Peter, Paul and Mary have exemplified the folk tradition in their grassroots approach to both music and political change ever since their 1961 premiere performance at the Bitter End in New York's Greenwich Village. These three distinctly different artists, each with their own separate interests and solo projects, have managed to successfully combine their varied talents into a creative and ever evolving whole. Today, with the release of their latest project, Peter, Paul, and Mommy, Too, the trio's inspiring message of idealism and hope is reaching a fourth generation of fans.

Bernice Johnson Reagon, composer, singer, mother, historian, author, founder and artistic director of Sweet Honey In The Rock, lives in Washington, DC, where she also works as a curator for the Smithsonian Institution. Her latest book is We'll Understand It Better By and By: Pioneering African American Gospel Composer, she is working on Wade In The Water, a Smithsonian Institution and National Public Radio production on the history of African American sacred music.

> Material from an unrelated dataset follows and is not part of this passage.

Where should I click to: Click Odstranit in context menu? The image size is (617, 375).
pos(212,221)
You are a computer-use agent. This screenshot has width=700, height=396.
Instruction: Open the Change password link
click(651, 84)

Sharon Riley was born in Washington, DC, in 1950. She was trained at the Corcoran School of Art in her early years and was taught by numerous individuals outside of schools. Sharon has lived up and down the eastern seaboard from Bluefields, Nicaragua, to her present home in Bar Harbor, ME.

Faith Ringgold is a painter, mixed media sculptor, performance artist, writer and teacher. She is a professor of art at the University of California, San Diego. Faith's The Sunflowers Quilting Bee At Arles is part of The French Collection Part 1 series which is a tribute to her mother, Madame Willi Posey, and other African American women for their life long dedication to work, family, culture, and community.

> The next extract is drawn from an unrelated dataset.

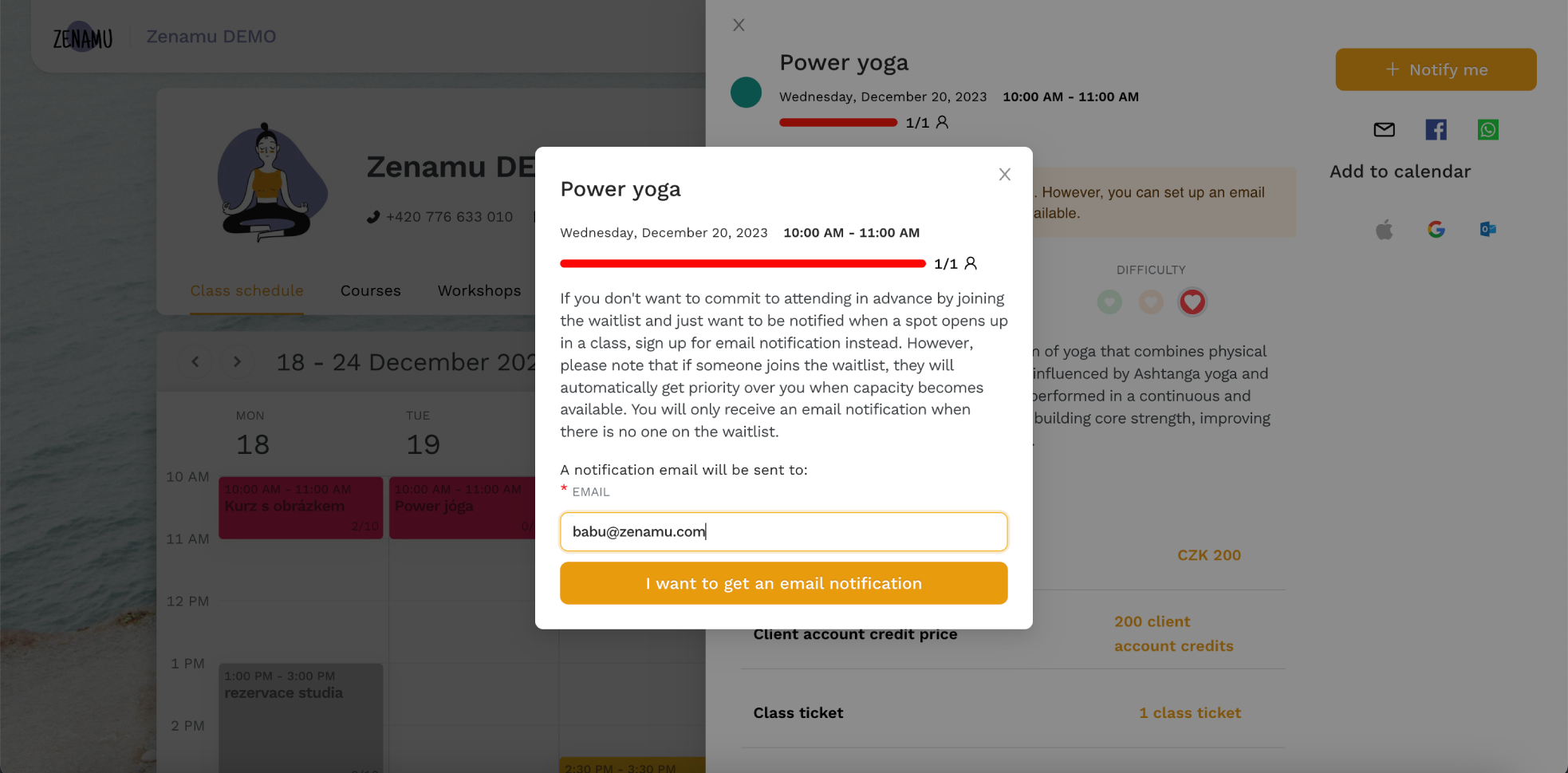This screenshot has width=1568, height=773.
Task: Go to previous week in schedule
Action: [195, 361]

Sweet Honey In The Rock, for 20 years Washington, DC's internationally renowned African American women's a capella quintet, has recorded 12 albums, won a Grammy award in the traditional folk category for their performance of "Sylvie" on the recording Vision Shared, and another Grammy nomination for "Emergency" on the recording Live At Carnegie Hall. The group's latest recording is Still On The Journey (Earthbeat! Records) with a second album for children, I Got Shoes (Music For Little People) scheduled for release in March 1994. Sweet Honey In The Rock celebrated its 20th Anniversary with the fall 1993 publication of We Who Believe In Freedom: Sweet Honey In The Rock . . . Still On The Journey (Anchor Books) by Bernice Johnson Reagon and Sweet Honey In The Rock.

Greg Trafidlo, Laura Pole, Neal Phillips, Robert Cardwell, and the Voices Of Zion wrote and recorded Summer 64/Oh Freedom specifically for this album. Greg, Laura, and Neal are multi-talented, award winning singer-songwriters based in Virginia's Blue Ridge Mountains. Robert Cardwell and the Voices of Zion are a Lynchburg, VA, gospel group whose musical ministry of praise has been well received across the U.S. and Europe.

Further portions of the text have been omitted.